Some things I learned at SxSWi 2013

Published 18 March 2013 in London, UK

With a suitcase full of free t-shirts, free cups, free stickers, free packs of doritos, free advice and free spirits, I return to the homeland.

The Queen will be delighted with the influx of business cards from CEOs and Heads of Product, and the makerbot-built guitar picks that I am definitely going to use at gigs as a talking point.

But what did I take back from “South-By” which can’t be weighed in grammes or ounces, but only in some difficult-to-explain measure which probably got its own buzzword this week? What did I learn?!

1. Take the Bad with the Good

I wrote a post about this while I was at the festival.

I met two people this week who are very well-respected in their fields. They are both powerful, well-loved and in-demand for their time, thoughts and opinions. They are both inspirational people.

I told them both about an idea I have been mulling over for a long while. It isn’t a low-cost, low-risk idea I can spin up over a weekend, but more of a high-cost, high-risk idea in an industry which has been saturated for a while but welcomes new recruits all the time.

One of the people loved it. This guy was someone I hugely respect and have a lot of time for, whose presence online I follow and whose speeches and acts of social activism inspire me.

The other guy thought it was terrible. This guy was somebody respected by thousands for his thought-leadership and successful entrepreneurism.

They both had their own reasons for thinking the idea was great or terrible, but I took advice from both and tried to think of ways to channel criticism into something productive.

I knew this was a good thing to do anyway, but I learned it again here, and felt the emotional rollercoaster that goes along with that learning.

2. Everyone is doing the same things

If I see one more social discovery app I think I’m going to cry. The truth is, many spaces are insanely busy at the moment. It’s difficult to get into many of them and yet people keep trying.

Apps have their various niches and different types of user experience which both differentiate themselves.

The key thing though, as with any social app, is adoption - and I can’t see how they many of them can successful in the long-run without the massive adoption needed to take it to the next level.

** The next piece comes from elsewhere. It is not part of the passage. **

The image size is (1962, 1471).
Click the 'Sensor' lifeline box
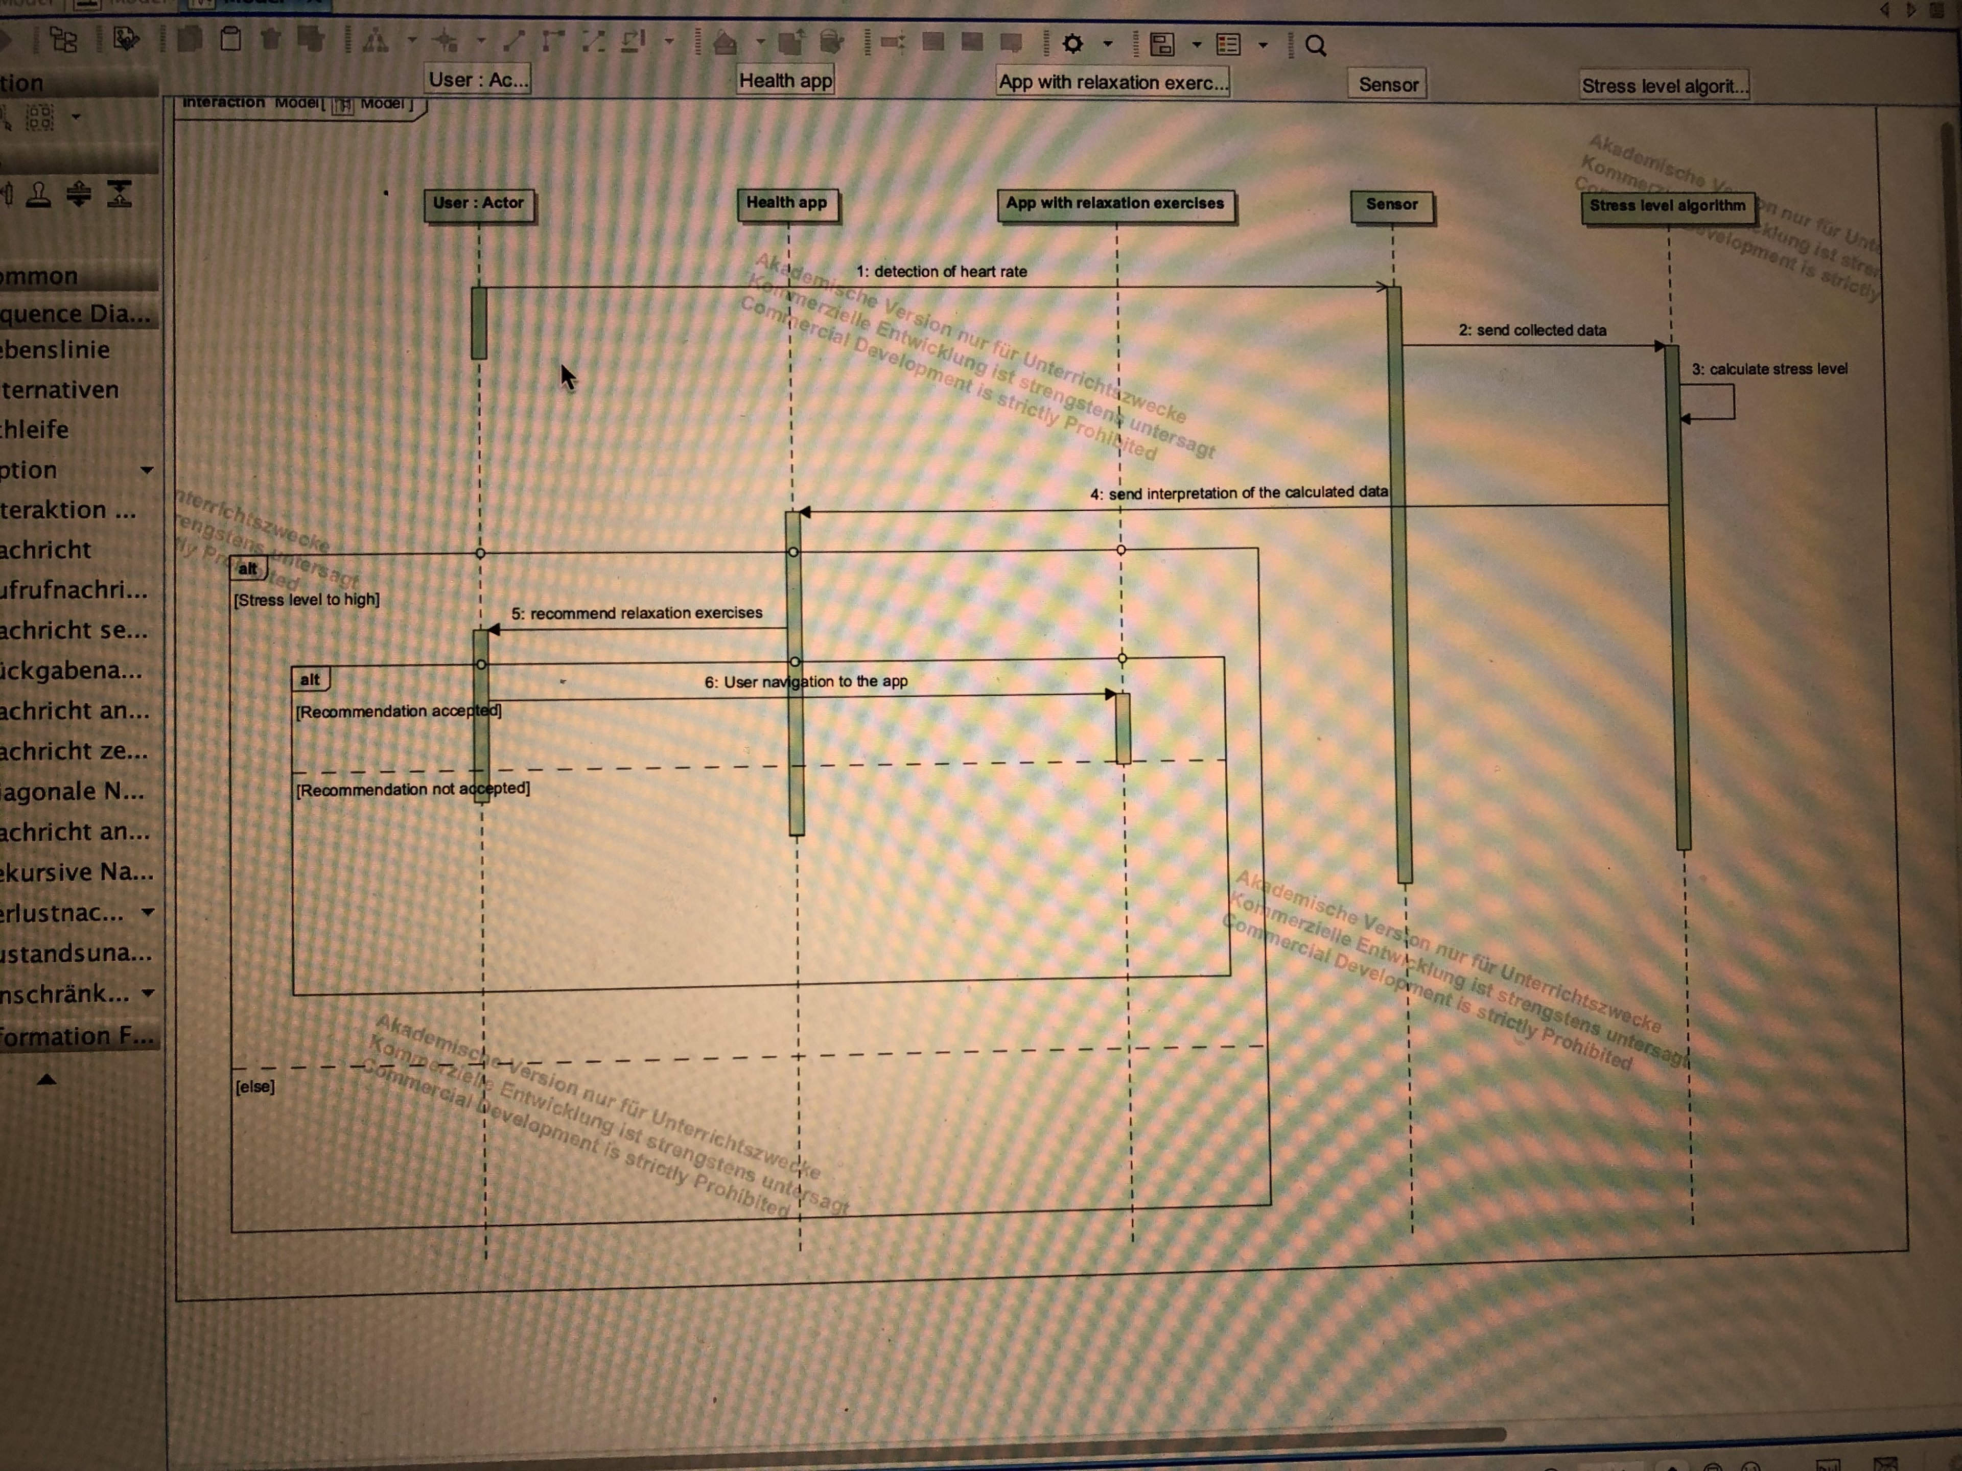coord(1392,205)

3. There’s more to Silicon than the Valley

As somebody in tech who works in London, obviously I know that Silicon Valley is not the only tech ‘cluster’ area.

From the outside of the US it’s easy to think that when a tech company is born, it’s born in or moves immediately to the Valley.

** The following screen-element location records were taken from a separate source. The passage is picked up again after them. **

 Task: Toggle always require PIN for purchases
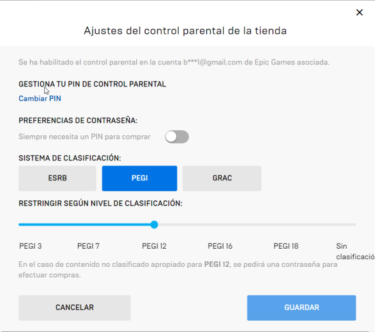(x=176, y=137)
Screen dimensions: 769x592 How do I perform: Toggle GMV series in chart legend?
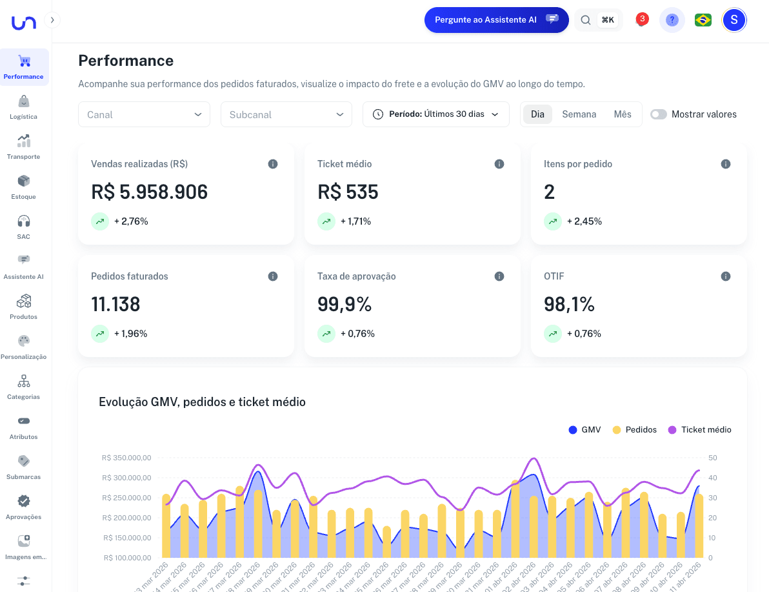point(584,429)
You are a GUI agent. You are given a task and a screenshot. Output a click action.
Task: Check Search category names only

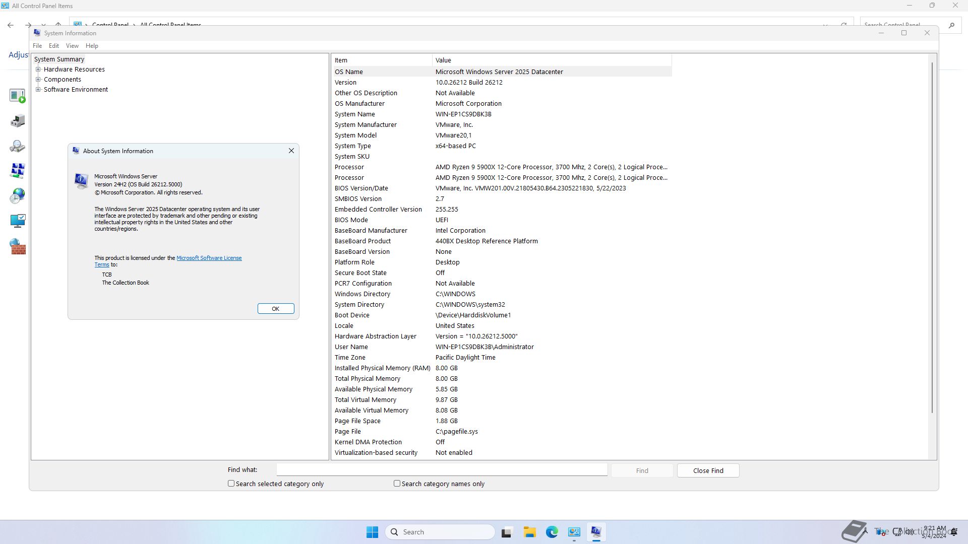coord(397,484)
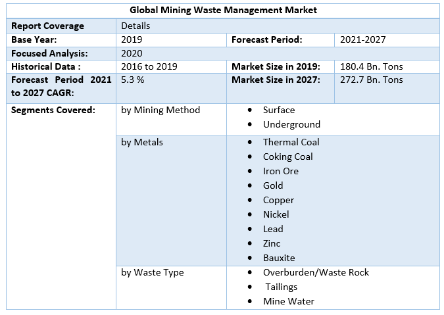Click the Overburden/Waste Rock bullet item
The width and height of the screenshot is (444, 315).
point(316,272)
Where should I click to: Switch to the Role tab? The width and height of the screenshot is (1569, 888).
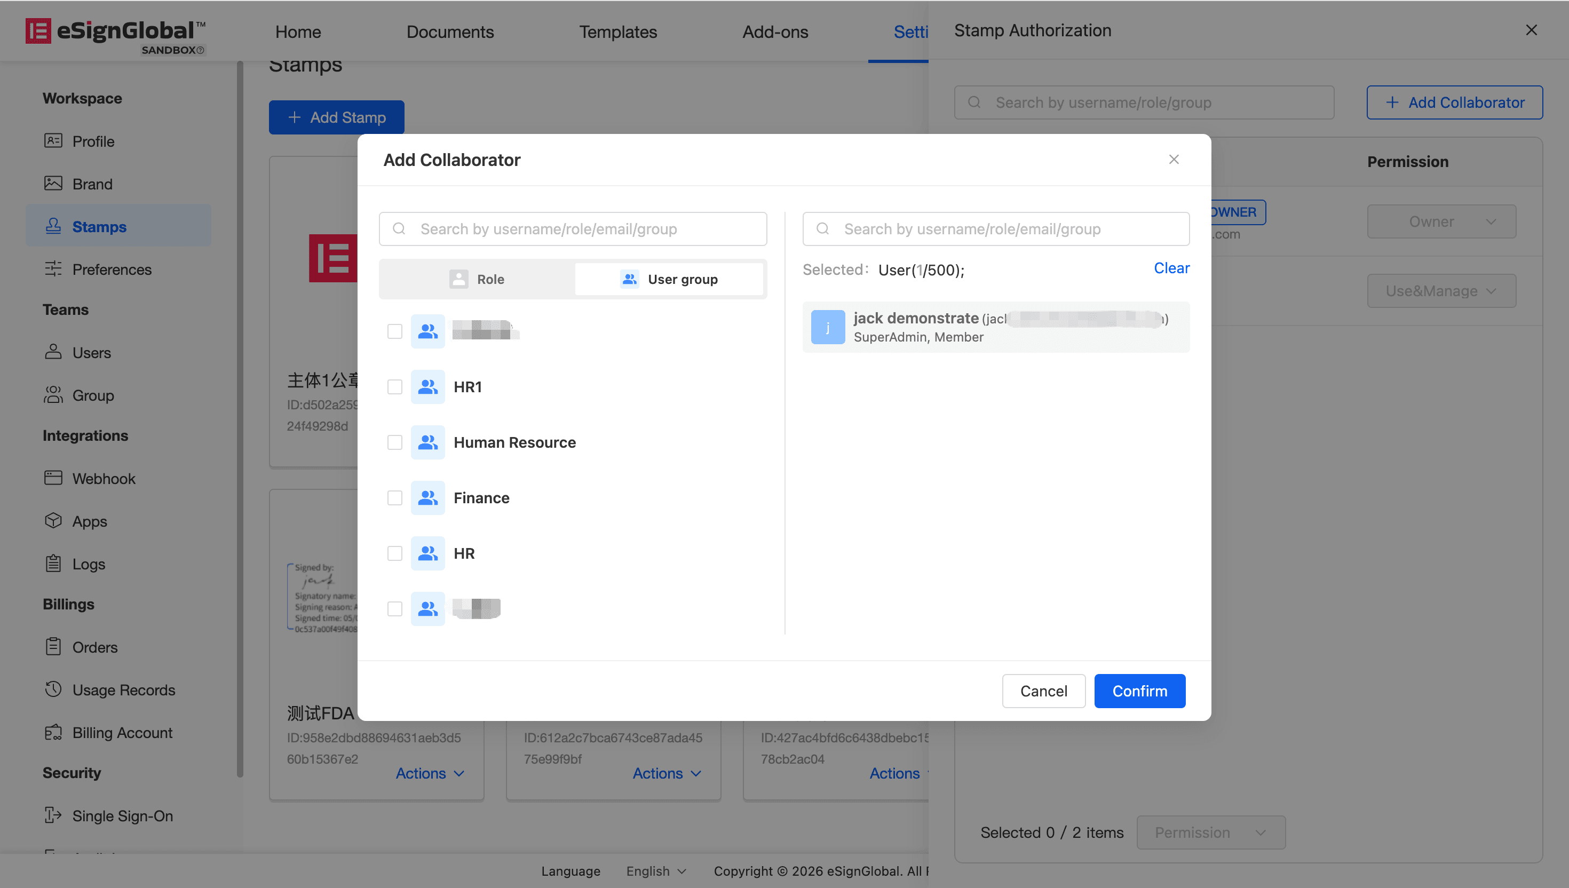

There are many other tech hubs in the United States: Las Vegas; Portland; New York City. I met folks from various startups, from all over the country. I always thought that if I moved to the US, I would have to go to San Francisco. I no longer believe this.

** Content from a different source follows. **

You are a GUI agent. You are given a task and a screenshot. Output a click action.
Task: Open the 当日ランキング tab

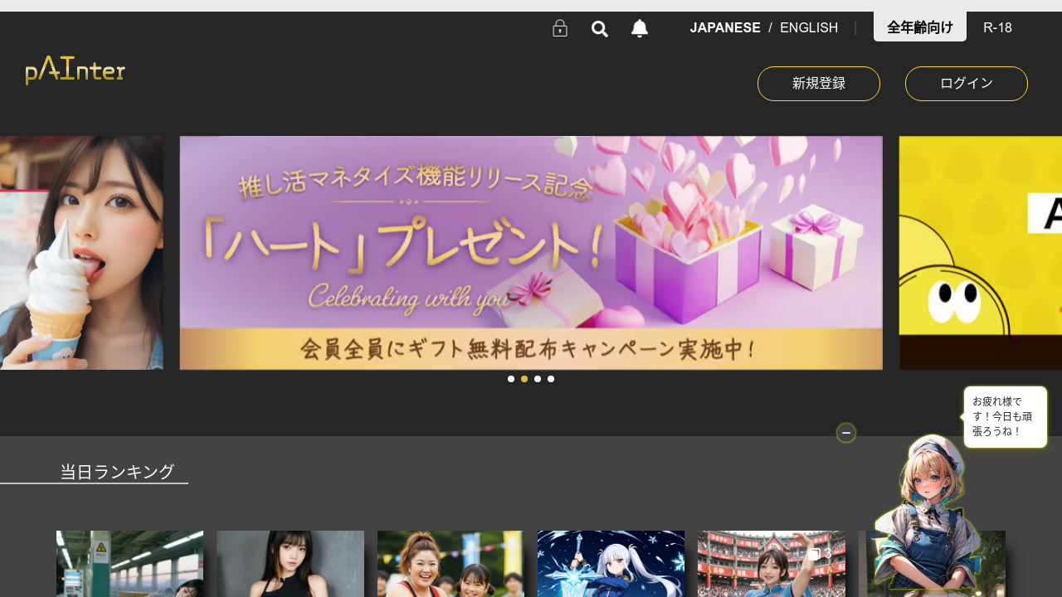(117, 472)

The US is full of opportunity, all over the place. I was particularly impressed by all the work being done in Las Vegas. It’s great!

4. There are many people like me

I am an ambitious developer who wants to make a bold move into unknown territory and do his own thing, and reclaim some time - and I am not the only one. There are loads of people like me. I met a few, they are good people.


It was a genuinely inspiring festival, and I’d recommend it to anybody who is into tech, entrepreneurship, or honestly - just wants to have a good time. Though, it’s a little pricey just for the latter.